# REQUIREMENT
Copy everything in the Kafka Streams error post from "at java.lang.System.load(System.java:1086)" down to "at org.rocksdb.Options.<clinit>(Options.java:25)", and substitute "NativeLoader" for every occurrence of "NativeLibraryLoader".

# PASSAGE SHOWN
I'm trying out Word Count problem with kafka streams. I am using Kafka 1.1.0 with scala version 2.11.12 and sbt version 1.1.4. I am getting following error:
Exception in thread "wordcount-application-d81ee069-9307-46f1-8e71-c9f777d2db64-StreamThread-1" java.lang.UnsatisfiedLinkError: C:\Users\user\AppData\Local\Temp\librocksdbjni5439068356048679315.dll: À¦¥Y
at java.lang.ClassLoader$NativeLibrary.load(Native Method)
at java.lang.ClassLoader.loadLibrary0(ClassLoader.java:1941)
at java.lang.ClassLoader.loadLibrary(ClassLoader.java:1824)
at java.lang.Runtime.load0(Runtime.java:809)
at java.lang.System.load(System.java:1086)
at org.rocksdb.NativeLibraryLoader.loadLibraryFromJar(NativeLibraryLoader.java:78)
at org.rocksdb.NativeLibraryLoader.loadLibrary(NativeLibraryLoader.java:56)
at org.rocksdb.RocksDB.loadLibrary(RocksDB.java:64)
at org.rocksdb.RocksDB.<clinit>(RocksDB.java:35)
at org.rocksdb.Options.<clinit>(Options.java:25)
at org.apache.kafka.streams.state.internals.RocksDBStore.openDB(RocksDBStore.java:116)
at org.apache.kafka.streams.state.internals.RocksDBStore.init(RocksDBStore.java:167)
at org.apache.kafka.streams.state.internals.ChangeLoggingKeyValueBytesStore.init(ChangeLoggingKeyValueBytesStore.java:40)
at org.apache.kafka.streams.state.internals.CachingKeyValueStore.init(CachingKeyValueStore.java:63)

# DATASET RECORDS
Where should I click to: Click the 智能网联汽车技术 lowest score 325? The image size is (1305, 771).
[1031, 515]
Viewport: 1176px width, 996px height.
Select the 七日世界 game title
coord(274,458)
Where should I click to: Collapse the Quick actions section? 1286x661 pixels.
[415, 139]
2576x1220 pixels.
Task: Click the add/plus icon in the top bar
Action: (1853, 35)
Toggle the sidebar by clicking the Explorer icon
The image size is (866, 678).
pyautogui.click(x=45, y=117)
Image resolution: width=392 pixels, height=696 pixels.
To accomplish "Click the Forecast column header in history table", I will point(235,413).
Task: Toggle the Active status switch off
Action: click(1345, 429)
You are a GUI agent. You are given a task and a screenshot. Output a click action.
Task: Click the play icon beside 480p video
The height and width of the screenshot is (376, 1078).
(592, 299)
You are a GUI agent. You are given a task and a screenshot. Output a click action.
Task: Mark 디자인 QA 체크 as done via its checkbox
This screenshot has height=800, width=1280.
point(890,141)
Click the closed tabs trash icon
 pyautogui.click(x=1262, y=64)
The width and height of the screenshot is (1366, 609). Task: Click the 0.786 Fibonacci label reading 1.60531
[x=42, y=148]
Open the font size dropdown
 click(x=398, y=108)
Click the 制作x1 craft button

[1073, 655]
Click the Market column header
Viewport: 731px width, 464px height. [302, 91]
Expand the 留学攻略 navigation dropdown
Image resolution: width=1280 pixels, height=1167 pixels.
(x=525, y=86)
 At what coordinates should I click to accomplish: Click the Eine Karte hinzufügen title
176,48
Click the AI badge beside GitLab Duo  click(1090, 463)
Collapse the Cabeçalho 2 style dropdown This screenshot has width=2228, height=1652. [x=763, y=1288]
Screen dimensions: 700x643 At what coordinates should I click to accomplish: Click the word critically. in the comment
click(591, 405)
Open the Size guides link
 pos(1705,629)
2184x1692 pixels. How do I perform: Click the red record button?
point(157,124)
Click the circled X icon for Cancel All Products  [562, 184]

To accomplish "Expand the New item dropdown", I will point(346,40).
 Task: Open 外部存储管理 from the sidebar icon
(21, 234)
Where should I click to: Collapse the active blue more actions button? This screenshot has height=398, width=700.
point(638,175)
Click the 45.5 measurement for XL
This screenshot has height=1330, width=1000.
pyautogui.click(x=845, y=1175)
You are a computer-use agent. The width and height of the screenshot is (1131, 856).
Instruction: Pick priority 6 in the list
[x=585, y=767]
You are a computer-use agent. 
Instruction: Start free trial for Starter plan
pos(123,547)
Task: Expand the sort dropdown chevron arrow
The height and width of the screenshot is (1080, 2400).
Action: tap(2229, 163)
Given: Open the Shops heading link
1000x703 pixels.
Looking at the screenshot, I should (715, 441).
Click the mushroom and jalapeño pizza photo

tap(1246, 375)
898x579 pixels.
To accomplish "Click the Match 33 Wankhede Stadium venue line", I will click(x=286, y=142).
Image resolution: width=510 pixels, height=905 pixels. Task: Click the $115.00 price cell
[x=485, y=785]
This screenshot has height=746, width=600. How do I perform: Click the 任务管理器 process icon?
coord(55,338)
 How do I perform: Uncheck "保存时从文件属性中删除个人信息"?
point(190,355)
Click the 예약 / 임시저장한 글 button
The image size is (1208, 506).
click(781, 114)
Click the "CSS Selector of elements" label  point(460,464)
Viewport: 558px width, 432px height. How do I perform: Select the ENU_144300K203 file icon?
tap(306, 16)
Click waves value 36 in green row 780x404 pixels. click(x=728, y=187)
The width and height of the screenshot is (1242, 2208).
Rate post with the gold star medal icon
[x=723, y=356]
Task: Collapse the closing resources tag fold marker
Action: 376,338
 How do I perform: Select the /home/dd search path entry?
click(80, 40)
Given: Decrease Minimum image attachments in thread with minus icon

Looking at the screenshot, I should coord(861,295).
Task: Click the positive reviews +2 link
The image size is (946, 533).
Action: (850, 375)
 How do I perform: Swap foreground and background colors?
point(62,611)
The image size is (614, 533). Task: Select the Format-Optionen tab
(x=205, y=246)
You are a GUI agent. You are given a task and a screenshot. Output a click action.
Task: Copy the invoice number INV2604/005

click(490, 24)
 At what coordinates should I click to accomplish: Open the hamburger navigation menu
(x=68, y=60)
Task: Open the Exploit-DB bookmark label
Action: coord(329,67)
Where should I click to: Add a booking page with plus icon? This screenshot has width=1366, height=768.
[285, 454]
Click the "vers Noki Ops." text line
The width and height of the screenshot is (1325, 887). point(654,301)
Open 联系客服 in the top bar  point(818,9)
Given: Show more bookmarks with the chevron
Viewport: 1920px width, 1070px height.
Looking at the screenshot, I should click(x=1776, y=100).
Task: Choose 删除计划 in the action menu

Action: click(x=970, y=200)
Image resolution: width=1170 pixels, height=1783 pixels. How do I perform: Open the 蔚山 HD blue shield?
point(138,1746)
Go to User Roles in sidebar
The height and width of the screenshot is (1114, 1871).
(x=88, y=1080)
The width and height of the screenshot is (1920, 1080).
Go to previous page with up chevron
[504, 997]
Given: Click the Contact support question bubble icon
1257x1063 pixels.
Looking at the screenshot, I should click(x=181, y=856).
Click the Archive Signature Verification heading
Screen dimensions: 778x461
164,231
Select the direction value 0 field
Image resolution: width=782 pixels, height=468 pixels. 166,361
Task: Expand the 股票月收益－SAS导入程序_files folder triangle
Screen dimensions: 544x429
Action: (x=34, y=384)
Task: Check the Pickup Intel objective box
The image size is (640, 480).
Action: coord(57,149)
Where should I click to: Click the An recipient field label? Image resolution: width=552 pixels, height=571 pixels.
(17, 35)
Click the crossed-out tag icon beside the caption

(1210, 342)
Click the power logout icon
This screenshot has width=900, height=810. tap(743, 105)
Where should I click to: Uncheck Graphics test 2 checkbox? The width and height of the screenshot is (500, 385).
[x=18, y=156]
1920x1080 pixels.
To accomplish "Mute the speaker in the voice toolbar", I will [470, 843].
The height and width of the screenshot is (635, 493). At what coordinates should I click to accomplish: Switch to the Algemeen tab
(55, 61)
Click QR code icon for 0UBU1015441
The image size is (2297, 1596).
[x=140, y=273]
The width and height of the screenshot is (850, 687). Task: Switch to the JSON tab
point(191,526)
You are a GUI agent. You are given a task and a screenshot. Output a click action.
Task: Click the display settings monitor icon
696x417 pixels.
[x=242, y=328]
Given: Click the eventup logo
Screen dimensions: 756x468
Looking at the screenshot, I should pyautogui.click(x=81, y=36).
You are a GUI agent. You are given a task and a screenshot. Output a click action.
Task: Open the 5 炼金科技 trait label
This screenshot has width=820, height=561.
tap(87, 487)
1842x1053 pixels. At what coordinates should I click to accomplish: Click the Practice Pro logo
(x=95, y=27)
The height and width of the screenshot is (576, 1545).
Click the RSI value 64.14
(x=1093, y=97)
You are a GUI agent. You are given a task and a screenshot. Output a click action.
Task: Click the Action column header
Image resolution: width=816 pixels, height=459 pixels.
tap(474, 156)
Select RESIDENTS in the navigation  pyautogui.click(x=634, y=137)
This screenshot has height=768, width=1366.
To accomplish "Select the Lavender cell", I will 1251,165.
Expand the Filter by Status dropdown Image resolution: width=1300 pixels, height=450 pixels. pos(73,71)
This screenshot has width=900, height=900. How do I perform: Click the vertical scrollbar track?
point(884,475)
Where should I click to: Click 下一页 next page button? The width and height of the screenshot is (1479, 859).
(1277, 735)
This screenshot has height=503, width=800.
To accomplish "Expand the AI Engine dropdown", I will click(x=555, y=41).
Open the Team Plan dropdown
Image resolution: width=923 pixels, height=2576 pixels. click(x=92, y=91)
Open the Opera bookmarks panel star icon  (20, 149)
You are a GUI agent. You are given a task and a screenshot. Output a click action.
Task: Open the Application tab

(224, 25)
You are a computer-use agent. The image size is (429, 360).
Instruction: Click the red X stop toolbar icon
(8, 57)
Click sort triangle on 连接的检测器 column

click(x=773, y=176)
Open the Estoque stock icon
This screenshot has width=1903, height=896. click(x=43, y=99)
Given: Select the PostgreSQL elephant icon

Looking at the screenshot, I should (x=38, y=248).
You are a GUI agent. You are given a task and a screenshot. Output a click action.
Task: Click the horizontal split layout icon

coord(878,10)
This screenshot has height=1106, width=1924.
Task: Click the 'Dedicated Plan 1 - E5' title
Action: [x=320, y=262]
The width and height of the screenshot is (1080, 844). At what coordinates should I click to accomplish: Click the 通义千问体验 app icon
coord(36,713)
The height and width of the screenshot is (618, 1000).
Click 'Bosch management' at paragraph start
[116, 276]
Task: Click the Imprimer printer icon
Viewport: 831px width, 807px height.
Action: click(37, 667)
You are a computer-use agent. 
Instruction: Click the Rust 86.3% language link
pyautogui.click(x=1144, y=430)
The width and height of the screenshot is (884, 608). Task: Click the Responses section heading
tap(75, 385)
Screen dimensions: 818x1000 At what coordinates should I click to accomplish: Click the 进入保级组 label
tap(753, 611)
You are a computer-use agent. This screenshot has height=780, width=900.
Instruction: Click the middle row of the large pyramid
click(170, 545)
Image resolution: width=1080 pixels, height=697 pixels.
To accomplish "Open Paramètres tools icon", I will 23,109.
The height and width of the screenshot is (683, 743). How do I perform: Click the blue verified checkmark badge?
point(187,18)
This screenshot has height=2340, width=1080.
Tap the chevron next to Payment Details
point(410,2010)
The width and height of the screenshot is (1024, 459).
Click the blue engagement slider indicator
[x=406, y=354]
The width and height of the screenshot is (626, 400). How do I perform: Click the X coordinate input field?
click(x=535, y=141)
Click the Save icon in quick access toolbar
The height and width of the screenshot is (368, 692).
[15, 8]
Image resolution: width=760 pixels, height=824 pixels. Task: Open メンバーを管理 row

# FULL ANSWER
at java.lang.System.load(System.java:1086)
at org.rocksdb.NativeLoader.loadLibraryFromJar(NativeLoader.java:78)
at org.rocksdb.NativeLoader.loadLibrary(NativeLoader.java:56)
at org.rocksdb.RocksDB.loadLibrary(RocksDB.java:64)
at org.rocksdb.RocksDB.<clinit>(RocksDB.java:35)
at org.rocksdb.Options.<clinit>(Options.java:25)